Hello. I hope you are great.


I have 2 basic questions about validation of model. I will be grateful if you help me.


1- Assume I simulate a model with a turbulence model like standard - model (the order of turbulence model used are not important in this question). I validate the model with experimental (physical) model. Then I simulate the same model with two another turbulence models like RSM and RNG. Should I again validate two latter models with experimental model?


2- Assume I simulate a channel with water flow for 30 degrees slope and I validate the model with experimental (physical) model. Then I have an idea and I make a decision to simulate the same model for 30 degrees slope but in this case there is no experimental data to validate. Can I simulate it?



Thanks

[PositronCascade]

Hello. Here my opinion:

When you are dealing with RANS, you use one of the turbulence models. After selecting the model, you can complete the numerical simulations and you can tune the coefficients of the model by using an experimental study. If you change the model, you need to validate your results once more.

If you use the same-type problem and same turbulence model but you just change the slope, in that case, you may validate your results with an experimental study that is available in the literature and then you can change the slope.

[flow_CH]

Quote:

Originally Posted by PositronCascade

Hello. Here my opinion:

If you use the same-type problem and same turbulence model but you just change the slope, in that case, you may validate your results with an experimental study that is available in the literature and then you can change the slope.

Thanks for your reply.

What do you mean "available in the literature"? There is only one experimental study for this channel. No other information for this particular channel in literature.


Actually, I want to see that for every small change in geometry or flow condition or fluid properties, we must validate the numerical model?

Let me explain the channel simulation simply,

SIMULATION 1: Slope "a" degree. flow rate "a" m3/s.
Be validated by experimental.

SIMULATION 2: Slope "b" degree. flow rate "a" m3/s.
Without any change for other parameters like turbulence.

SIMULATION 3: Slope "a" degree. flow rate "b" m3/s.
Without any change for other parameters like turbulence.

Can I simulate number 2 and 3 without validation?
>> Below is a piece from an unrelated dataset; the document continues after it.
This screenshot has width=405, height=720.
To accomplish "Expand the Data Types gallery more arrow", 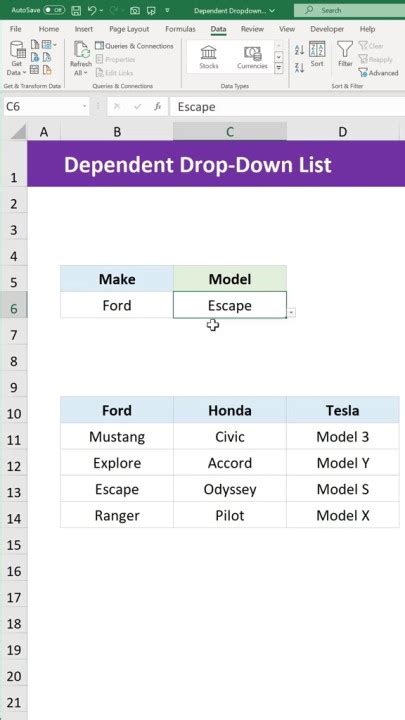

You can see for every simulation, I only change one of the parameters.

[LuckyTran]

Regardless, if there's no data, then it's not even possible to validate it.

[sbaffini]

First let me friendly complain about a misuse of terminology that I see frequently and might be a cause of confusion in your case too.

In physical simulations we do not typically refer to the whole numerical simulation as "the model". Taking CFD as example, you first have:

1) Reynolds transport theorem + Newton Law
2) Viscou stress model + Stokes Hypothesis
3) Thermodynamic model

We kind of give them for granted. On top of these, you might have:

4) Turbulence model
5) Combustion model
6) Multiphase model

etc.

To which, instead, we typically refer as models.
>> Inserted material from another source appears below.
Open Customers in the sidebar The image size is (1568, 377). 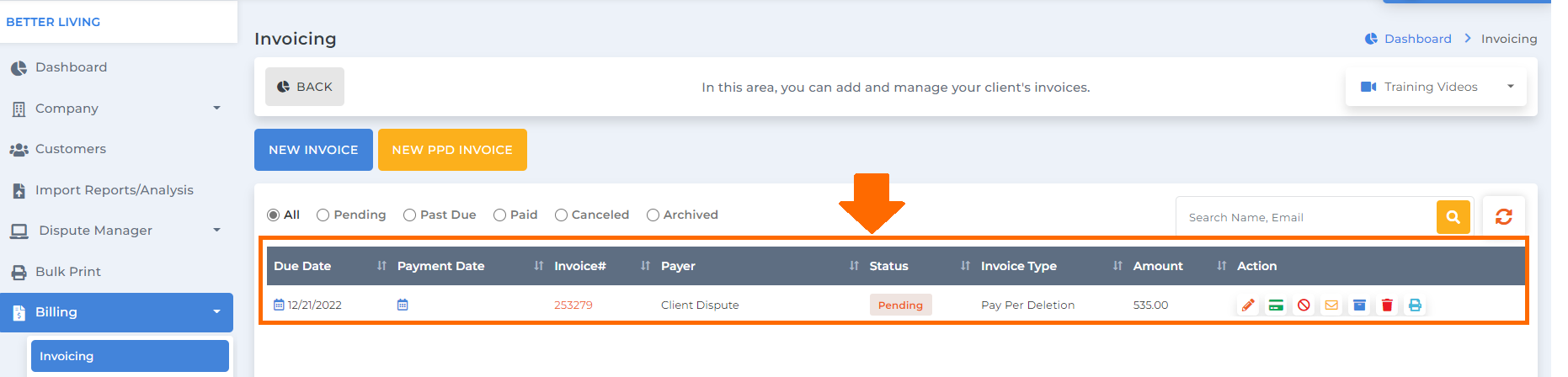(116, 149)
I'm not saying that there is an absolute, correct terminology, but just that, as engineers, as opposed to physicists, the level of accuracy we should typically care of is not at ground zero. Defining the whole numerical simulation as "model" gives more often than not a wrong impression about what you have control on.
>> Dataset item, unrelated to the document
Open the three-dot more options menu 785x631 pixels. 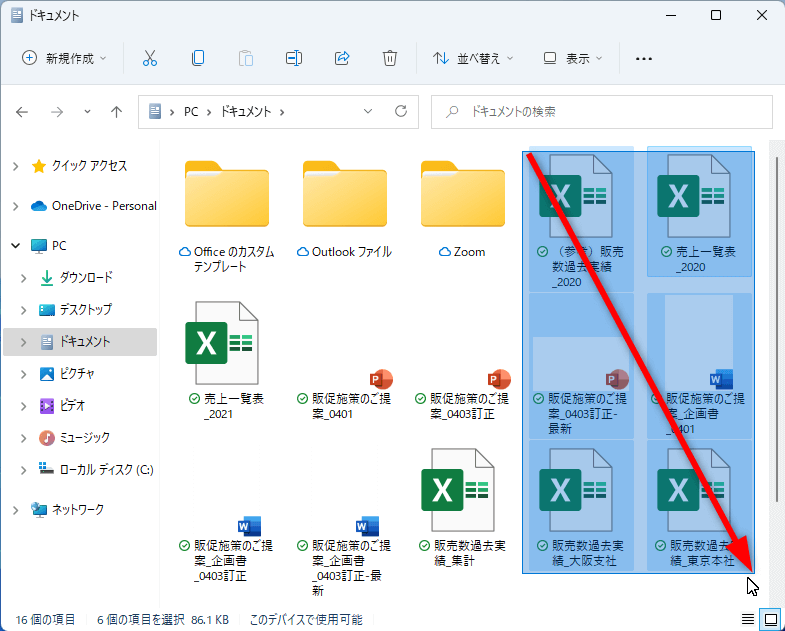pos(644,58)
Once you have 1-3 granted, you can manage to separate your numerical aspects from the modeling aspects in 4-... That is, how you discretize your problem is a purely mathematical task whose results can be verified (as opposed to validated). There is no modeling here, just not necessary assumptions that should be controllable by the analyst.

On top of these come the models, with which we refer to physical processes that we already know that we can't correctly represent in our simulation, either because of limited resources or simply because we don't know how. Hence we use a model for them.

It is this model level that we usually need to validate (as opposed to verify).

Seen from a different perspective, when we choose 1+2+3 we kind of pick items that for our application are well validated and don't need further validation, especially if we simply change the geometry.

Going to your example, you have CFD performed on a set of cases with different geometry and different turbulence models. An engineer gives for granted 1+2+3 (even if 2+3 might need a careful choice among different models) and is the only one in charge for the verifiable part (grid convergence, correct numerical schemes, etc.).

This leaves out the suitability of a certain turbulence model for a given geometry. You are not supposed to be a turbulence expert, so you either work in a field where there are already best practices for the choice of the turbulence model for a given kind of flow, or you need to come up with something.

If you need to validate a turbulence model you need experimental data for a case as close as possible. And you can't infer nothing from a model to the other.

In practical terms, this means:

1) Pick up the closest experimental data set for each case you need to work on. This also involves being able to identify flow patterns and mechanisms that might be represented differently by different turbulence models. Every pattern/mechanism would ideally need a different experimental reference. Of course, we can only do our best with what we have.

2) Test each turbulence model.

3) Pick up the one that performs best according to some measure which is up to you to define.

It is apparent, I hope, that you can't then change turbulence model afterward, because the turbulence model is what you are actually validating here. You can change the geometry, but as long as you are confident that the case still falls into the validated range of parameters. Rough example: airfoil at 0 and 5 degrees are probably in the same room, same airfoil at 15 degrees is probably not and needs a separate validation.